*Exercise aim*
Please print every one of the rows below word for word, changing nothing.

....

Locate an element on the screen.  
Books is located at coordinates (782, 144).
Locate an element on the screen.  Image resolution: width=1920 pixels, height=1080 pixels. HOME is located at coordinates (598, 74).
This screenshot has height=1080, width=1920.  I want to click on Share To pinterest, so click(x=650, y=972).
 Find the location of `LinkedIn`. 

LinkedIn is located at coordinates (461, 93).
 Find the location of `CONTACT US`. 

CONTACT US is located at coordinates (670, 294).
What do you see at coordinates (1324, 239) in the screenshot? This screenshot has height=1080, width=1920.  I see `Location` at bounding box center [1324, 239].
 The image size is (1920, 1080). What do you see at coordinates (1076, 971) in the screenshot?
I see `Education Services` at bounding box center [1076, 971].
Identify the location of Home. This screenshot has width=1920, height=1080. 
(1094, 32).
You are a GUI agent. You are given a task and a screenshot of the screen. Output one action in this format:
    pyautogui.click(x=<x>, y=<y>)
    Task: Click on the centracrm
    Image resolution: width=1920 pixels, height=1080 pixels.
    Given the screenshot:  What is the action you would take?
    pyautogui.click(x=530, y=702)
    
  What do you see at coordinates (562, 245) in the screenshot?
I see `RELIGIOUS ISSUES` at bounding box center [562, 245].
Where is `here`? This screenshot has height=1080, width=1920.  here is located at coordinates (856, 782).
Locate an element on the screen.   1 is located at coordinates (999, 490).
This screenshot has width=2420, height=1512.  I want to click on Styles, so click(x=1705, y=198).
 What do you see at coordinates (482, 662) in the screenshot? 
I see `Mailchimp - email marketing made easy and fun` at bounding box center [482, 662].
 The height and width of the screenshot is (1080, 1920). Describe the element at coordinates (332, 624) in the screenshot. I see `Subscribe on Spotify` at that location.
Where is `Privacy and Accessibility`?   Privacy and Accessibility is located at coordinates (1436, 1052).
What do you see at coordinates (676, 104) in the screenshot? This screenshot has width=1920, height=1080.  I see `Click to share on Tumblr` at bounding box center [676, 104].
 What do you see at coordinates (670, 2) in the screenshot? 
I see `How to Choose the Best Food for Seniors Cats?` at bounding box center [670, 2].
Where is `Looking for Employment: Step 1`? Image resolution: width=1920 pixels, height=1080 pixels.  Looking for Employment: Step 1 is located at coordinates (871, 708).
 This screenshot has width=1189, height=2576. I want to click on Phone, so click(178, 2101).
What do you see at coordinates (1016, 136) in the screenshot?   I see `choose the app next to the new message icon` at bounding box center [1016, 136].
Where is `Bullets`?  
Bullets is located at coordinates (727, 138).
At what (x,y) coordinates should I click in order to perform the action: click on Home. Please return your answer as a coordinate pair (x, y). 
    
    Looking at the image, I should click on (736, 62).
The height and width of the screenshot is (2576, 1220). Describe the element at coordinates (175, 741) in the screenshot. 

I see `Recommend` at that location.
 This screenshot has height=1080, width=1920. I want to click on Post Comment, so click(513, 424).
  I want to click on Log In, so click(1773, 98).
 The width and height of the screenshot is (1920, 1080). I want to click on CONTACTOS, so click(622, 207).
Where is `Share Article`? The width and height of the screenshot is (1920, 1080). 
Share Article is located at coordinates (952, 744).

....

*Complete response*
Locate an element on the screen.  
Books is located at coordinates (782, 144).
Locate an element on the screen.  Image resolution: width=1920 pixels, height=1080 pixels. HOME is located at coordinates (598, 74).
This screenshot has height=1080, width=1920.  I want to click on Share To pinterest, so click(x=650, y=972).
 Find the location of `LinkedIn`. 

LinkedIn is located at coordinates (461, 93).
 Find the location of `CONTACT US`. 

CONTACT US is located at coordinates (670, 294).
What do you see at coordinates (1324, 239) in the screenshot? This screenshot has height=1080, width=1920.  I see `Location` at bounding box center [1324, 239].
 The image size is (1920, 1080). What do you see at coordinates (1076, 971) in the screenshot?
I see `Education Services` at bounding box center [1076, 971].
Identify the location of Home. This screenshot has width=1920, height=1080. 
(1094, 32).
You are a GUI agent. You are given a task and a screenshot of the screen. Output one action in this format:
    pyautogui.click(x=<x>, y=<y>)
    Task: Click on the centracrm
    Image resolution: width=1920 pixels, height=1080 pixels.
    Given the screenshot:  What is the action you would take?
    pyautogui.click(x=530, y=702)
    
  What do you see at coordinates (562, 245) in the screenshot?
I see `RELIGIOUS ISSUES` at bounding box center [562, 245].
Where is `here`? This screenshot has height=1080, width=1920.  here is located at coordinates (856, 782).
Locate an element on the screen.   1 is located at coordinates (999, 490).
This screenshot has width=2420, height=1512.  I want to click on Styles, so click(x=1705, y=198).
 What do you see at coordinates (482, 662) in the screenshot? 
I see `Mailchimp - email marketing made easy and fun` at bounding box center [482, 662].
 The height and width of the screenshot is (1080, 1920). Describe the element at coordinates (332, 624) in the screenshot. I see `Subscribe on Spotify` at that location.
Where is `Privacy and Accessibility`?   Privacy and Accessibility is located at coordinates (1436, 1052).
What do you see at coordinates (676, 104) in the screenshot? This screenshot has width=1920, height=1080.  I see `Click to share on Tumblr` at bounding box center [676, 104].
 What do you see at coordinates (670, 2) in the screenshot? 
I see `How to Choose the Best Food for Seniors Cats?` at bounding box center [670, 2].
Where is `Looking for Employment: Step 1`? Image resolution: width=1920 pixels, height=1080 pixels.  Looking for Employment: Step 1 is located at coordinates (871, 708).
 This screenshot has width=1189, height=2576. I want to click on Phone, so click(178, 2101).
What do you see at coordinates (1016, 136) in the screenshot?   I see `choose the app next to the new message icon` at bounding box center [1016, 136].
Where is `Bullets`?  
Bullets is located at coordinates (727, 138).
At what (x,y) coordinates should I click in order to perform the action: click on Home. Please return your answer as a coordinate pair (x, y). 
    
    Looking at the image, I should click on (736, 62).
The height and width of the screenshot is (2576, 1220). Describe the element at coordinates (175, 741) in the screenshot. 

I see `Recommend` at that location.
 This screenshot has height=1080, width=1920. I want to click on Post Comment, so click(513, 424).
  I want to click on Log In, so click(1773, 98).
 The width and height of the screenshot is (1920, 1080). I want to click on CONTACTOS, so click(622, 207).
Where is `Share Article`? The width and height of the screenshot is (1920, 1080). 
Share Article is located at coordinates (952, 744).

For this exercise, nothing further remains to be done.